Women who drink green tea may lower their risk of developing some digestive system cancers, especially cancers of the stomach/esophagus and colorectum, according to a study led by researchers from Vanderbilt-Ingram Cancer Center.
To determine green tea's impact on cancer risk, the investigators surveyed women enrolled in the Shanghai Women's Health Study, a population-based study of approximately 75,000 middle-aged and older Chinese women. Participants were asked if they drank tea, the type of tea consumed and how much they consumed. Most of the Chinese women reported drinking primarily green tea.
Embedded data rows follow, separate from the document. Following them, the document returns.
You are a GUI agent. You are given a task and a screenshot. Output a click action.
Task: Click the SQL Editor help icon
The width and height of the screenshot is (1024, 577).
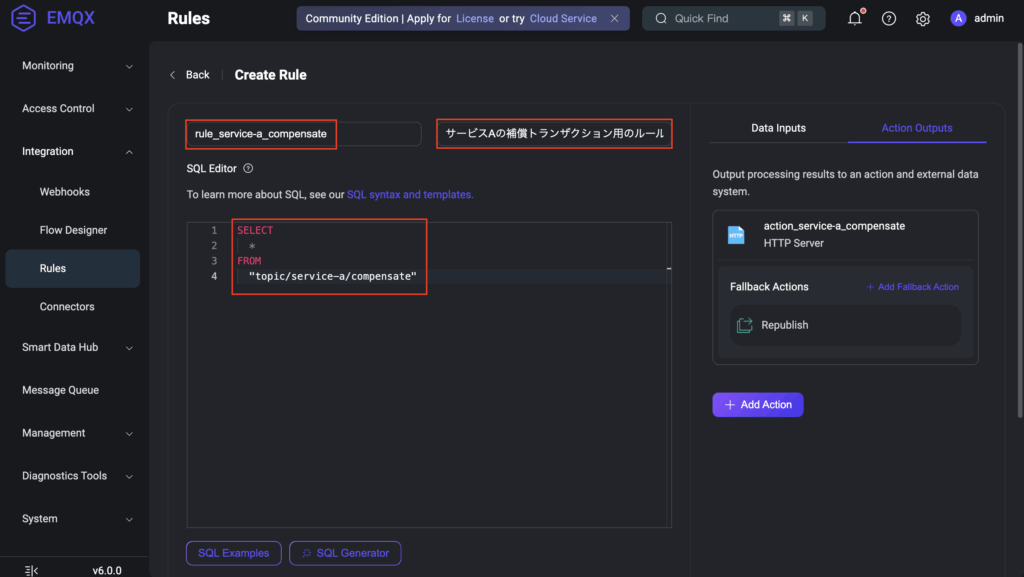click(248, 169)
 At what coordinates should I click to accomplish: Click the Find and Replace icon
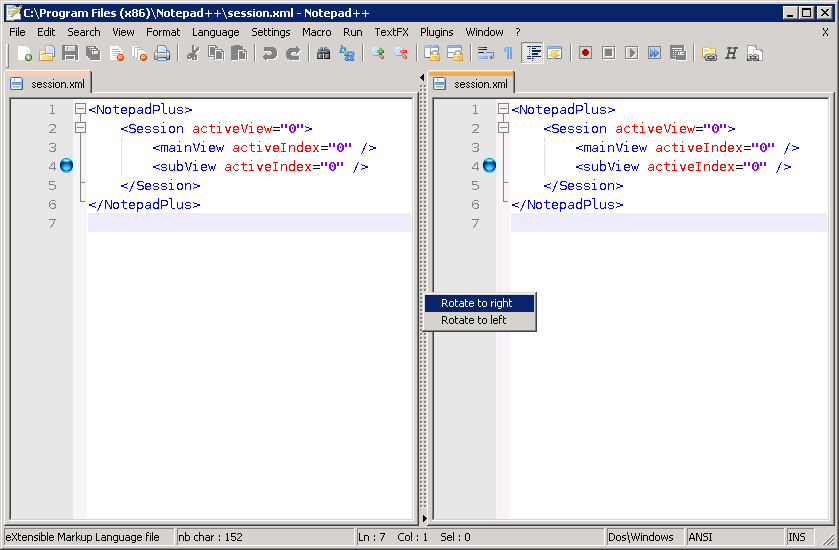pyautogui.click(x=347, y=53)
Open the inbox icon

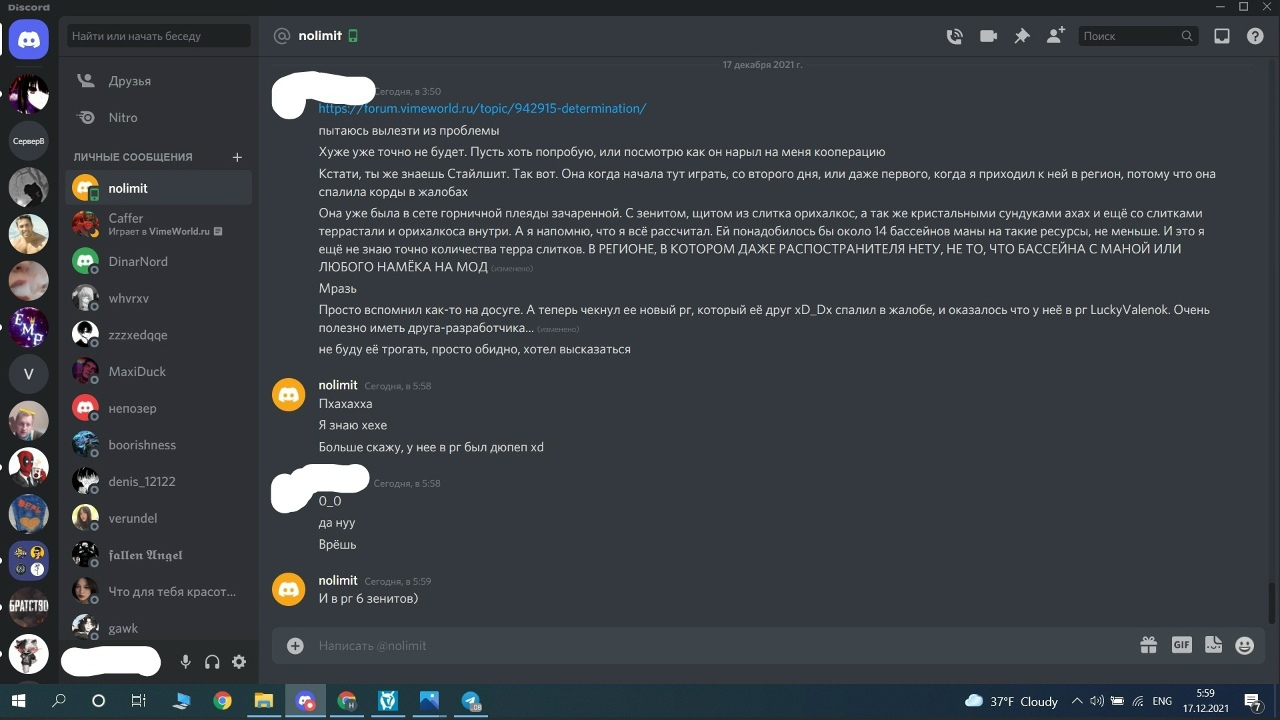pos(1222,36)
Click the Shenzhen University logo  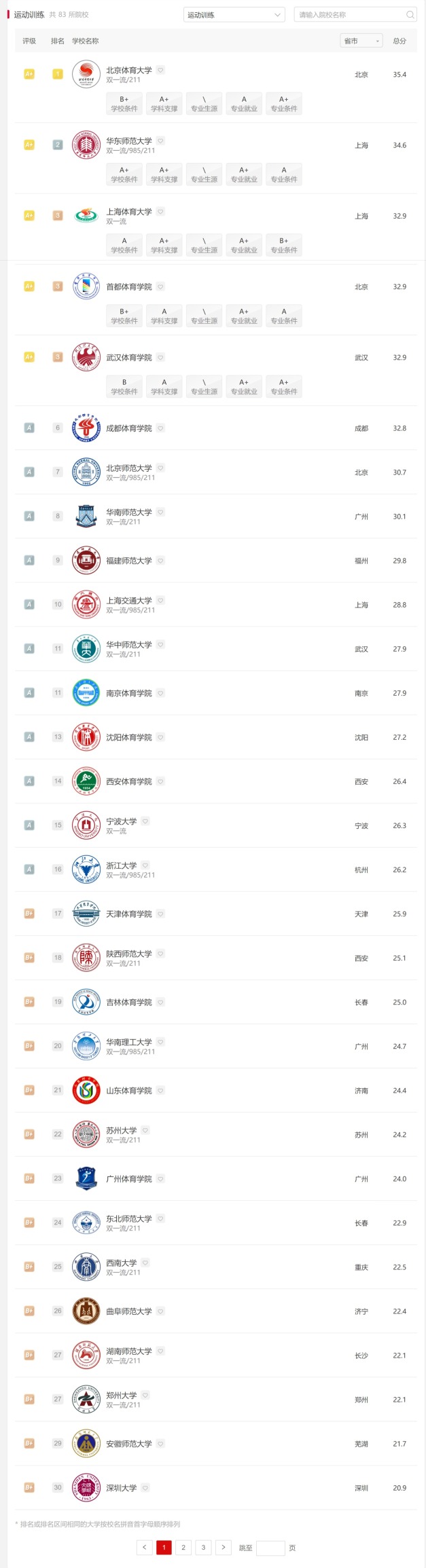(x=86, y=1487)
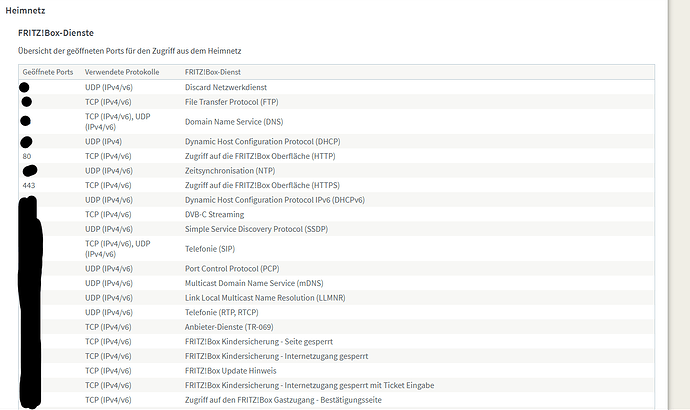The height and width of the screenshot is (410, 690).
Task: Click the Heimnetz section heading
Action: 27,10
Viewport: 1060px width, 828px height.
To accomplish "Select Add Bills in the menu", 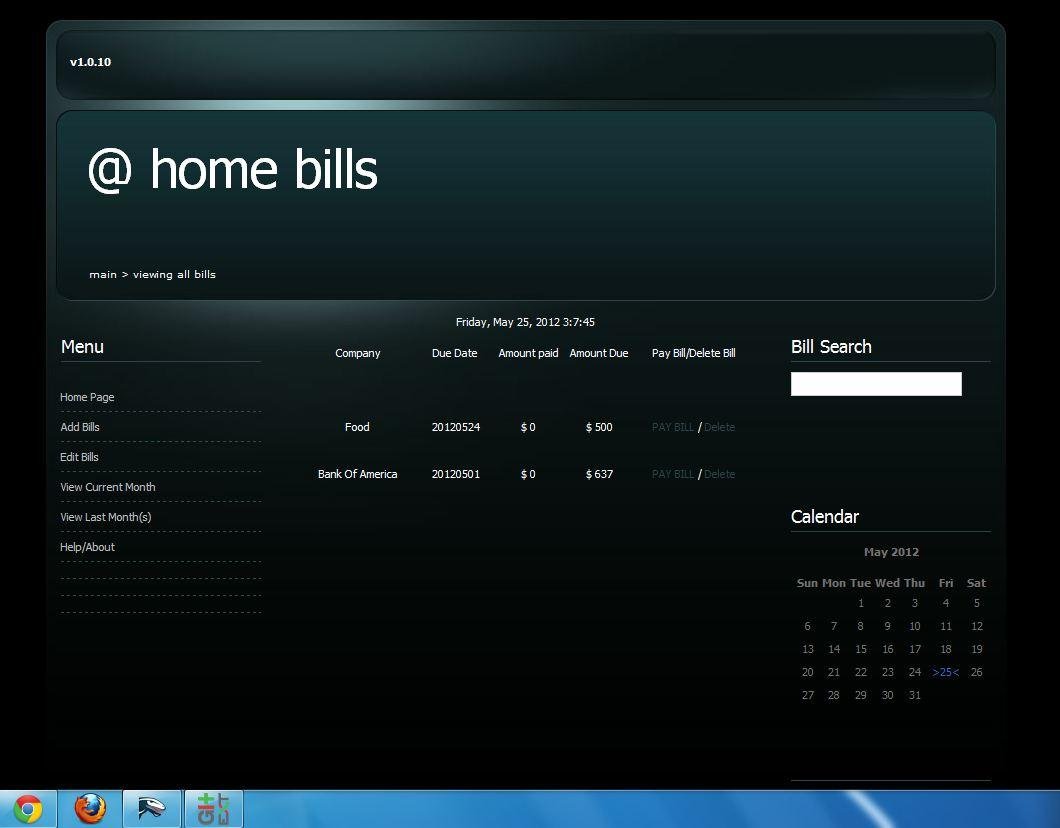I will pos(80,427).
The researchers found that regular tea consumption - at least three times a week for more than six months - was linked with a 17 percent reduced risk of all digestive cancers combined. Women who consumed about two to three cups per day had a 21 percent lower risk of digestive tract cancers.
The trend toward fewer digestive cancers was strongest for stomach/esophageal and colorectal cancers.
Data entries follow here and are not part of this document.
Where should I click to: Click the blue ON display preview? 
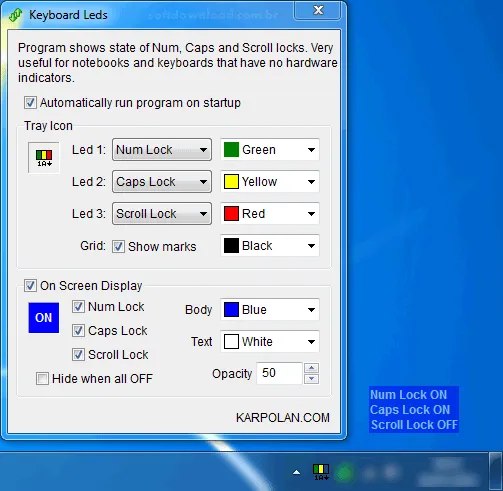(44, 318)
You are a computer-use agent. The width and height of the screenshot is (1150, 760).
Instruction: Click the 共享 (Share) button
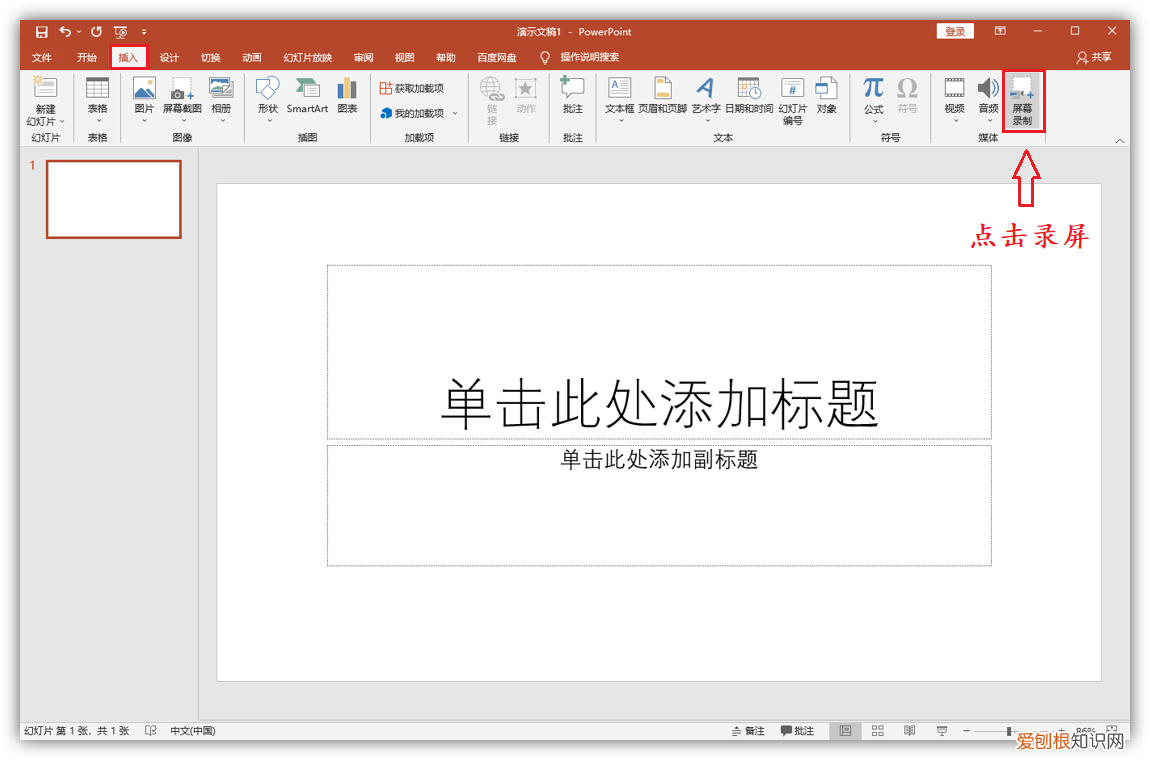pyautogui.click(x=1093, y=57)
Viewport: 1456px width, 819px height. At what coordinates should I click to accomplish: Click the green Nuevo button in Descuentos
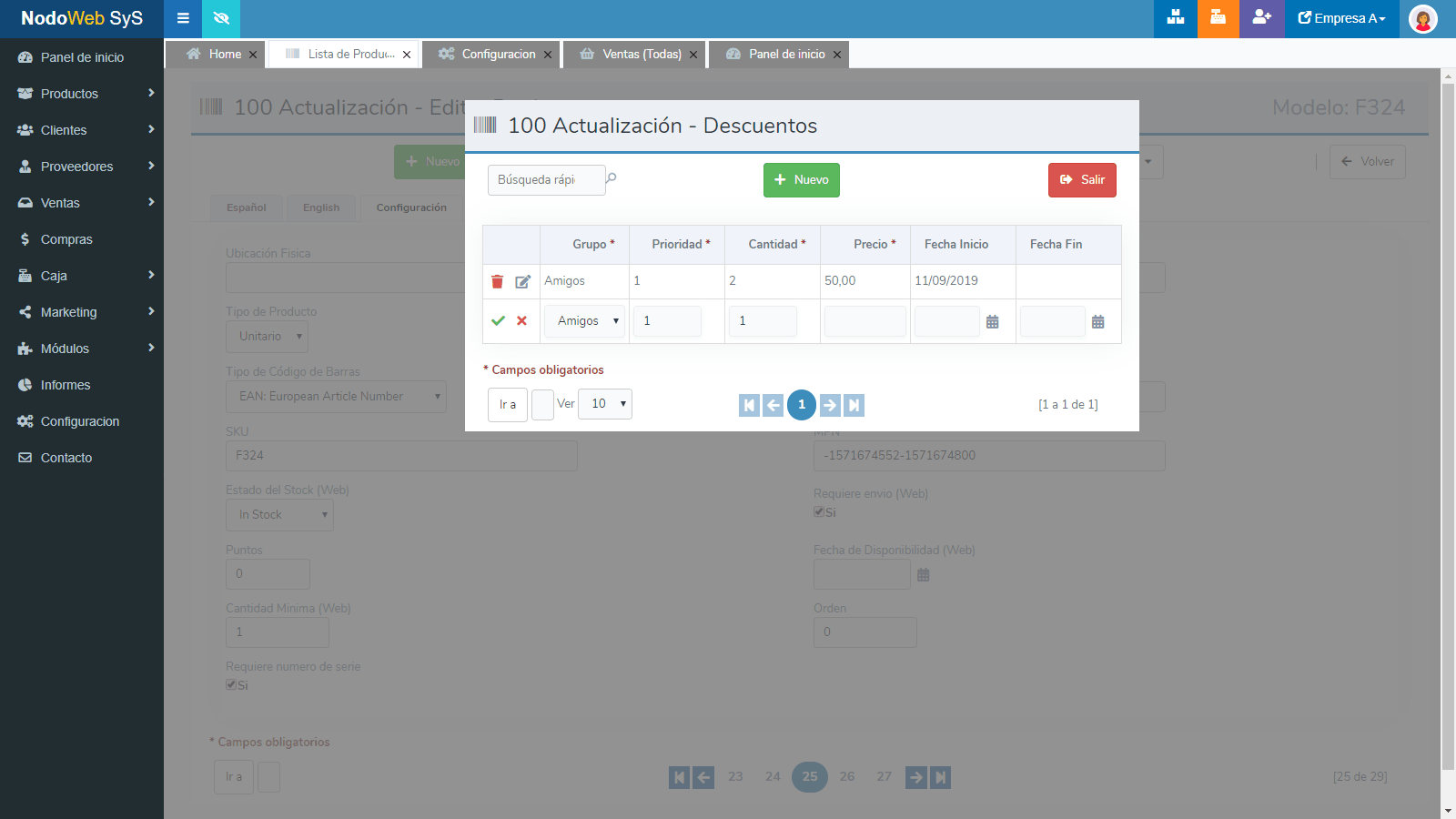click(801, 180)
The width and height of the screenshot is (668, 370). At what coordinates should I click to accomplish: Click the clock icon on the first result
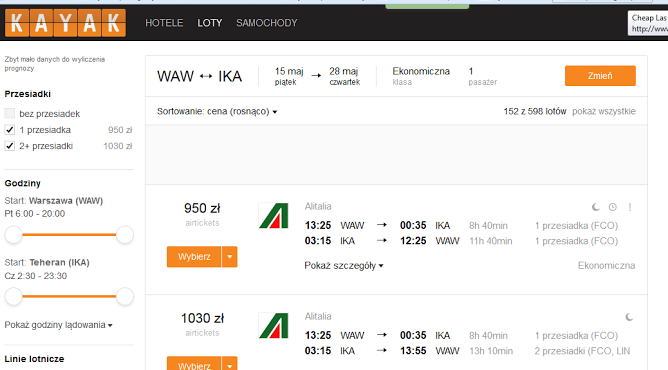[x=613, y=207]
For all digestive system cancers combined, the risk was reduced by 27 percent among women who had been drinking tea regularly for at least 20 years. For colorectal cancer, risk was reduced by 29 percent among the long-term tea drinkers. These results suggest long-term cumulative exposure may be particularly important.
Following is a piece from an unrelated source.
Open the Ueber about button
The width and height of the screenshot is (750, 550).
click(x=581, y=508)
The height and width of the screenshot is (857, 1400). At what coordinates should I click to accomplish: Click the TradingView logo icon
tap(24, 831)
Tea contains polyphenols, natural chemicals that include catechins like EGCG and ECG. Catechins have antioxidant properties and may inhibit cancer by reducing DNA damage and blocking tumor cell growth and invasion.
The researchers also asked about other lifestyle factors including the kinds of food eaten regularly, exercise habits, education level and occupation. Regular tea drinkers in the study were younger, had higher education, exercised more and consumed more fruits and vegetables. While the researchers adjusted for these factors, they could not rule out an effect from these and other unmeasured lifestyle habits.
The study was conducted in nonsmoking and nondrinking Chinese women to minimize the potential influence of these two risk factors on the results for tea consumption and digestive system cancer risk.